Thousands of people lined up with their bicycles before 8 a.m. Many were in groups or their respective cycling clubs. I was solo, but I think I need to change that for next time – I want my family and friends to join in on this fun ride.

The route

We started in West Potomac Park along Ohio Drive between the Arlington Memorial and 14th Street bridges. Looping around Hains Point, the ride was crowded at times, but started opening up as we approached Maine Ave, followed by Independence Ave. The first trip across the Potomac River was via Memorial Bridge going the opposite direction of normal operation. At Memorial Circle, we looped around and went back across the bridge completing the first third of the race. 

Back on the DC side, it was up the Rock Creek and Potomac Parkway past the Kenendy Center. After looping back, we transitioned to the Potomac Freeway, the official name of Interstate 66 in DC. Through the tunnels, a loop of whood and maybe even a YAH-HOO-HOO-HOO-HOOEY were emitted by joyful riders.

Next up, it was the Whitehurst Freeway (US 29) for it’s brief journey through Georgetown. Circling back with some narrow course in sports, it was back on I-66 and then the E Street Expressway and its tunnel. Whoo, whoo.

Independence Ave. was next all the way to 14th Street and past the Washington Monument. Down 14th Street and back over the Potomac on the express lanes into Arlington until the Eads Street interchange. The course turned around there and left Northern Virginia after a brief stay.

The last portion of the ride was up 14th, back down 15th and Maine, paralleling the Southwest Freeway (I-395) before heading up to Independence again and finally briefly up Maryland Ave past the National Museum of the American Indian for the finish with the west side of the Capitol in view.

​What’s fun about it

I had some reluctance about registering. It’s a bit of coin and 20 miles isn’t that far a ride for me – I have rides that long fairly often. The confluence of favorable factors mentioned above got me to commit and I’m so glad I did.

I really felt the general happiness of my fellow participants through the event. It’s just good being around people who are enjoying themselves.
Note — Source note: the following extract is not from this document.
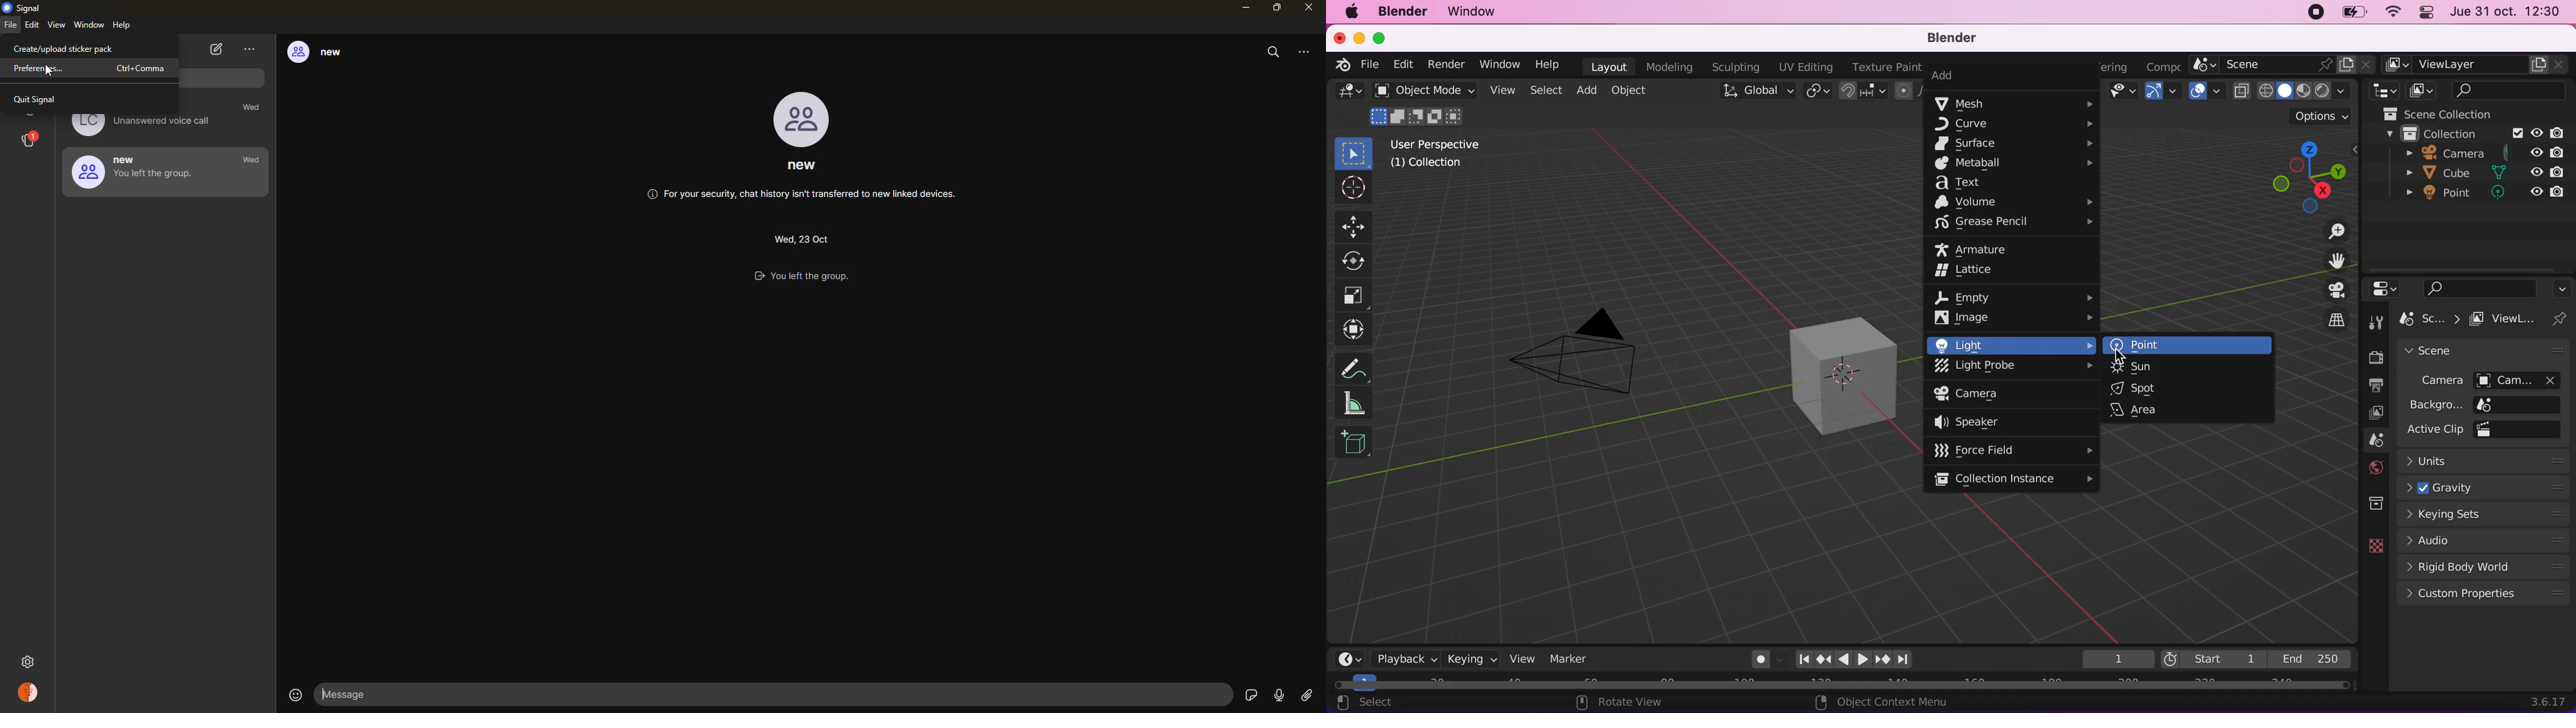 The image size is (2576, 728). Describe the element at coordinates (2434, 113) in the screenshot. I see `scene collection` at that location.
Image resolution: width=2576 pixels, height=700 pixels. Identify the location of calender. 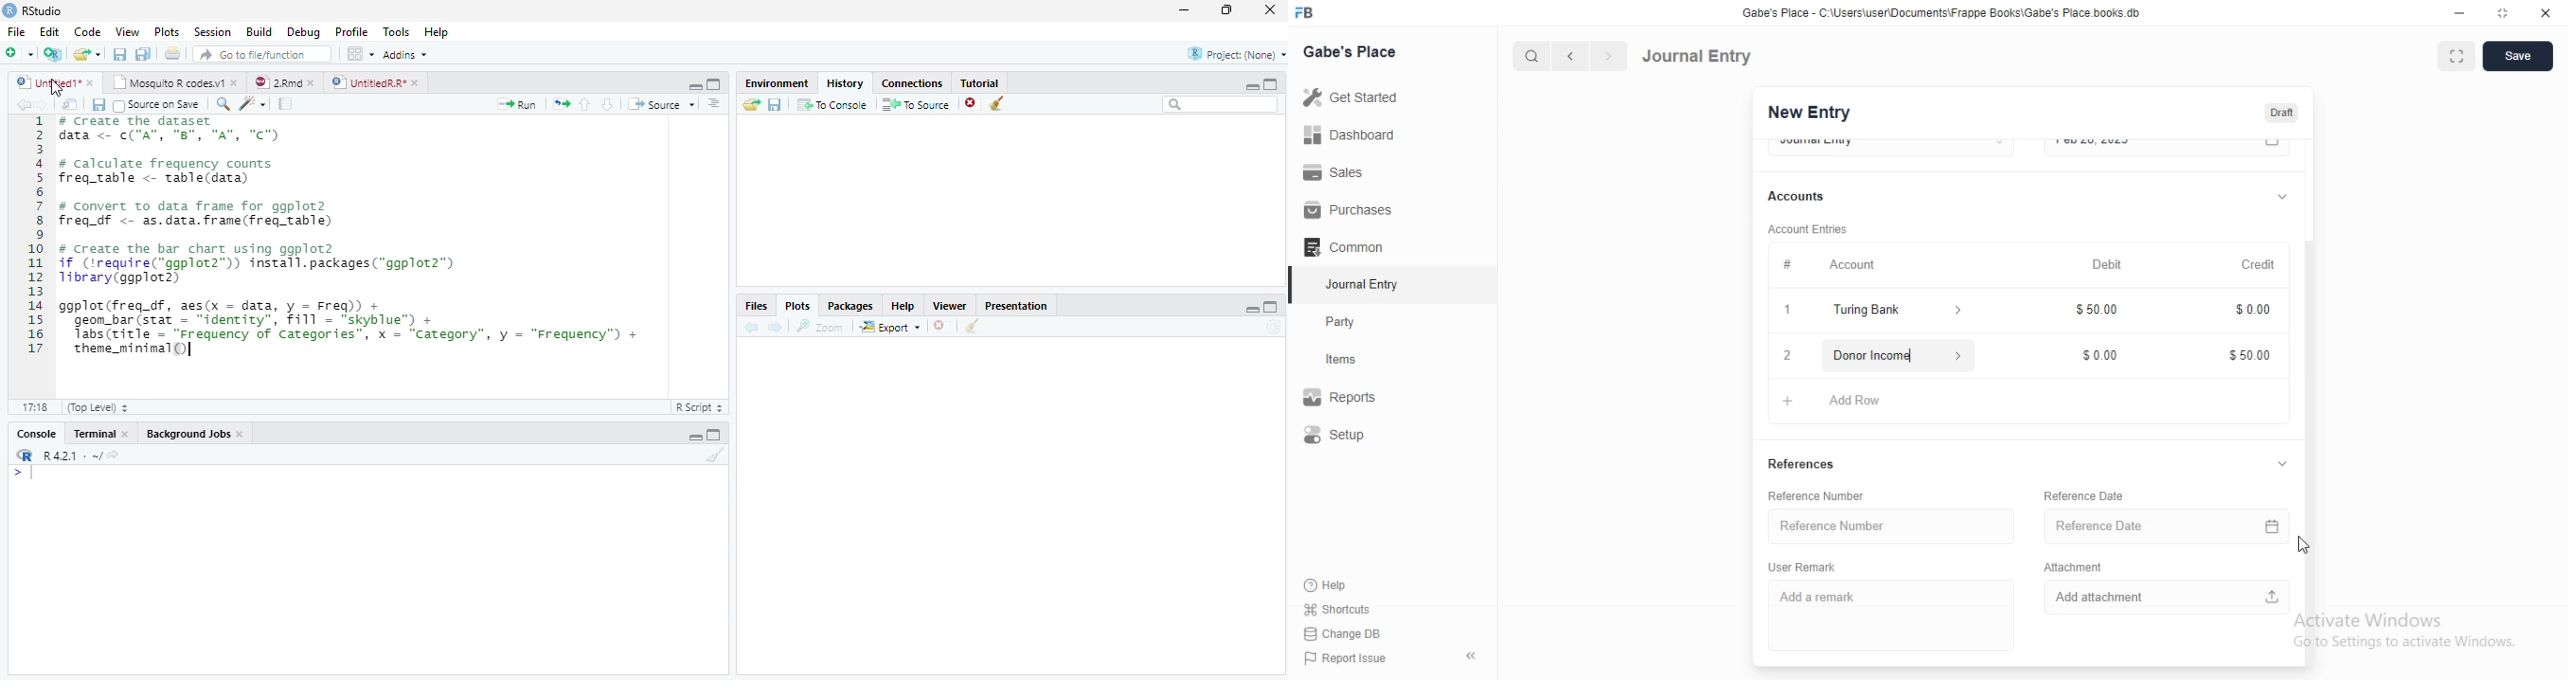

At the finish line, lots of smiles and people getting their photos taken having accomplished something.

The scenery of the nation’s capital from a different perspective is always welcome. I’ll confess that I wasn’t necessarily soaking it all in because I was pretty focused on my ride. It’s also a lot of fun biking on closed freeways and bridges. Perhaps the most fun was having 20 consecutive miles of grade separated, traffic signal free path with no cross-traffic. I could just bike without conflict!

Personal time

I completed the course in about 77 minutes (I didn’t turn off the stopwatch until I had pulled away from the finish line) which comes out to over 15.5 MPH. I’m pretty happy with that rate given the distance from my last tuneup and well, birth.

Now, I want to go again and see if I can improve upon it. That’s how hey get you hooked!

The next DC Bike Ride

The next ride is scheduled for May 2022. I’ll post more about it when it comes up.